Rows of pointing data:
##########

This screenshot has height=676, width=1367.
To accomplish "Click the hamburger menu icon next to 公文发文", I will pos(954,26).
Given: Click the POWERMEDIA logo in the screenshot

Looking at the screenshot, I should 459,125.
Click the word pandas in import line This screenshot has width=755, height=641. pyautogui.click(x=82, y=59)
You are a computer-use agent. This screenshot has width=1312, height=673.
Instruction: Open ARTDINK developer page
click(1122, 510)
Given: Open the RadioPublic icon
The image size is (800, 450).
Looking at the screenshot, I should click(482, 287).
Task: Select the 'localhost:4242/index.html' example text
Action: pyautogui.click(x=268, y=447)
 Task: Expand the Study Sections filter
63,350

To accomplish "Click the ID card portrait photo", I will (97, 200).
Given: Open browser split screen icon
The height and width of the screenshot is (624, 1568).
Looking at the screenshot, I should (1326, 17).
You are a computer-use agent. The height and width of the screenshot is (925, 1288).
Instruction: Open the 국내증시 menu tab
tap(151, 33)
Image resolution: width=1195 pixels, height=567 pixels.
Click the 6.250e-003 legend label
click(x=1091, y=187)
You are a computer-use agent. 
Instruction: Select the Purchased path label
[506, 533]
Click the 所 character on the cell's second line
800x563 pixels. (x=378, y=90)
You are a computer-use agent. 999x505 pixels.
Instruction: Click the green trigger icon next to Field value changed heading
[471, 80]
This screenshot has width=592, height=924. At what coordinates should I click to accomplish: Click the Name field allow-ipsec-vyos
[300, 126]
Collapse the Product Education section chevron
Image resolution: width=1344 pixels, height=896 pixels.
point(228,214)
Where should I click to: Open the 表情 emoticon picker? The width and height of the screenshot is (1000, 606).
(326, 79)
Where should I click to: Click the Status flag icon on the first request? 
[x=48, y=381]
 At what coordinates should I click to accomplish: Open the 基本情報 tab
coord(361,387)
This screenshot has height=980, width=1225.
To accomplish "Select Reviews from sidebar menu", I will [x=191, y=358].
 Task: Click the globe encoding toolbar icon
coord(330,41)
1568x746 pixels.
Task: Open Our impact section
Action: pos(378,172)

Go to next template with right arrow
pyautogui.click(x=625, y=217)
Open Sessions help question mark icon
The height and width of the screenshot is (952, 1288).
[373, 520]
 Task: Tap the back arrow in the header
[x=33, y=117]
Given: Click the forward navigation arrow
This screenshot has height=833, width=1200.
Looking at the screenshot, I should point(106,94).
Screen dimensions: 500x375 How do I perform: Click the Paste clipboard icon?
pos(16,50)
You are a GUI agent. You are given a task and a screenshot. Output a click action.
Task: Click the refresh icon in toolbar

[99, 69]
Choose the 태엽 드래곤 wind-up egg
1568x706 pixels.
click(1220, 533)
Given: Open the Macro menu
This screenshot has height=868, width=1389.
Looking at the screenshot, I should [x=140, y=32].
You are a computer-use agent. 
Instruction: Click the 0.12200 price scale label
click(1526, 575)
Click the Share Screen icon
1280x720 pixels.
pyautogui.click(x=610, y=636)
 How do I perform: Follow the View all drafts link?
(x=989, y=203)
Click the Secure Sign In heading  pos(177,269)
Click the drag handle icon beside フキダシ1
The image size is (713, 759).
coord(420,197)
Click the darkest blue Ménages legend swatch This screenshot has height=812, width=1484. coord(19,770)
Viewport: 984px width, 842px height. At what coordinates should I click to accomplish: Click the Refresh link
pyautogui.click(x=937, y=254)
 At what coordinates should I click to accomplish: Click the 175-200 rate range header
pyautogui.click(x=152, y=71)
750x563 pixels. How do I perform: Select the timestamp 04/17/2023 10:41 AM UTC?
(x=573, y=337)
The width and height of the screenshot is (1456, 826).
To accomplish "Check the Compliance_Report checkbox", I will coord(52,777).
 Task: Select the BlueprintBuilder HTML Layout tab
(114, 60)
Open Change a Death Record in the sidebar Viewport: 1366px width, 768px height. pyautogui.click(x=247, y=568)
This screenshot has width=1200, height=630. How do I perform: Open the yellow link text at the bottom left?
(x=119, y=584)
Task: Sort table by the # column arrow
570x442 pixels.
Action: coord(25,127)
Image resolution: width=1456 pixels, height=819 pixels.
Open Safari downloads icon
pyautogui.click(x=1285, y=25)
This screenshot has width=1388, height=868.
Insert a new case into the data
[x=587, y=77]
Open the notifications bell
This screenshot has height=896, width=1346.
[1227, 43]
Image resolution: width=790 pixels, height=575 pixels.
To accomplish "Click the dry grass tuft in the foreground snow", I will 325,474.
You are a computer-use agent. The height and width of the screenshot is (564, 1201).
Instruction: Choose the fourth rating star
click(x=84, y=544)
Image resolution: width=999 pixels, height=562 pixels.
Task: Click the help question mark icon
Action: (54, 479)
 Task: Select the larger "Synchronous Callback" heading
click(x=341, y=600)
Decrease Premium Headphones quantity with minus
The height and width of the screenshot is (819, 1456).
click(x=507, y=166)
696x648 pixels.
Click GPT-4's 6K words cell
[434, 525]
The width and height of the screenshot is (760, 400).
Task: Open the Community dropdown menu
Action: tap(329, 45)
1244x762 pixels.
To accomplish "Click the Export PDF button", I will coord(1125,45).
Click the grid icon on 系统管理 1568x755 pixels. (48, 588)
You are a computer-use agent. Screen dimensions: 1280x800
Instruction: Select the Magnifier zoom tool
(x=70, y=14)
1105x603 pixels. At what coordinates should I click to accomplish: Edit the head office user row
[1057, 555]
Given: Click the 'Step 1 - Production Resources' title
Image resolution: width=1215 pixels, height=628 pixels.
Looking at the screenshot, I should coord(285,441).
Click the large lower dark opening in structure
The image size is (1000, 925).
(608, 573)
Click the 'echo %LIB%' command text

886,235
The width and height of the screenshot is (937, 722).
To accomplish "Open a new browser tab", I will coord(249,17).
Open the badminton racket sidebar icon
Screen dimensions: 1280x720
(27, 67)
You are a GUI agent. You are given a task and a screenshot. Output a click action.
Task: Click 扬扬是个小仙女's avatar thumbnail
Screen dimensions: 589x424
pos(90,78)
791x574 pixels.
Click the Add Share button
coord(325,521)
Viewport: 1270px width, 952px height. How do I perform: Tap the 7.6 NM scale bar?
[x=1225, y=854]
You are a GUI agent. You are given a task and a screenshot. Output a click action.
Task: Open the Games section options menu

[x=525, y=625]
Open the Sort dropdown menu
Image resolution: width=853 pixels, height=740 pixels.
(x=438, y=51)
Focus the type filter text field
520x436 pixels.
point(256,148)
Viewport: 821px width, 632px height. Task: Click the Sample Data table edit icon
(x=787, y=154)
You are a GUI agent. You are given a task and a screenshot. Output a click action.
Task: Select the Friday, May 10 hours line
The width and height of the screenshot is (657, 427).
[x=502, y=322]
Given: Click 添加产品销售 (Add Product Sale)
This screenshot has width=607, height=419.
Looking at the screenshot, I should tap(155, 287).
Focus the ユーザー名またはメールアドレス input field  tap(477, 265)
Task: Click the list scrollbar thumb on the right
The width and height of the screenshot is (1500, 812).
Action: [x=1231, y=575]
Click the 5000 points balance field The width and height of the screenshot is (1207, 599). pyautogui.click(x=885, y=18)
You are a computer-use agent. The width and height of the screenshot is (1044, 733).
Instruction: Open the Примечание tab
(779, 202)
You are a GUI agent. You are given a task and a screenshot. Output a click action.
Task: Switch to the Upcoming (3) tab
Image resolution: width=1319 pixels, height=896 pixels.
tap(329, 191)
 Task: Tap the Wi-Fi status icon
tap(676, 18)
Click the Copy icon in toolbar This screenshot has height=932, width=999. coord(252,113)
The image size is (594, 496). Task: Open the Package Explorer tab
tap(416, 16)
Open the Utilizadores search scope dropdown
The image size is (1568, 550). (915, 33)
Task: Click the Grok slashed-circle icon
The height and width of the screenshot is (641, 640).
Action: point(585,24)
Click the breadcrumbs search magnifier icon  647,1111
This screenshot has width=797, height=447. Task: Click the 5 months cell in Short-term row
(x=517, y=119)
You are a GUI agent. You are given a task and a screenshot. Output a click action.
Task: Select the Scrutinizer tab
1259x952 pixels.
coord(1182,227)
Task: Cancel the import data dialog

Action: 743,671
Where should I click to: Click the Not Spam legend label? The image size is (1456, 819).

##########

__YOUR GOAL__
Format the lines from the one containing "Click the 5000" through the last line of the rows of pointing data as a JSON list of strings, one string per line, leaving out blank lines.

__RESPONSE TO THE TASK__
[
  "Click the 5000 points balance field The width and height of the screenshot is (1207, 599). pyautogui.click(x=885, y=18)",
  "You are a computer-use agent. The width and height of the screenshot is (1044, 733).",
  "Instruction: Open the Примечание tab",
  "(779, 202)",
  "You are a GUI agent. You are given a task and a screenshot. Output a click action.",
  "Task: Switch to the Upcoming (3) tab",
  "Image resolution: width=1319 pixels, height=896 pixels.",
  "tap(329, 191)",
  " Task: Tap the Wi-Fi status icon",
  "tap(676, 18)",
  "Click the Copy icon in toolbar This screenshot has height=932, width=999. coord(252,113)",
  "The image size is (594, 496). Task: Open the Package Explorer tab",
  "tap(416, 16)",
  "Open the Utilizadores search scope dropdown",
  "The image size is (1568, 550). (915, 33)",
  "Task: Click the Grok slashed-circle icon",
  "The height and width of the screenshot is (641, 640).",
  "Action: point(585,24)",
  "Click the breadcrumbs search magnifier icon  647,1111",
  "This screenshot has width=797, height=447. Task: Click the 5 months cell in Short-term row",
  "(x=517, y=119)",
  "You are a GUI agent. You are given a task and a screenshot. Output a click action.",
  "Task: Select the Scrutinizer tab",
  "1259x952 pixels.",
  "coord(1182,227)",
  "Task: Cancel the import data dialog",
  "Action: 743,671",
  "Where should I click to: Click the Not Spam legend label? The image size is (1456, 819)."
]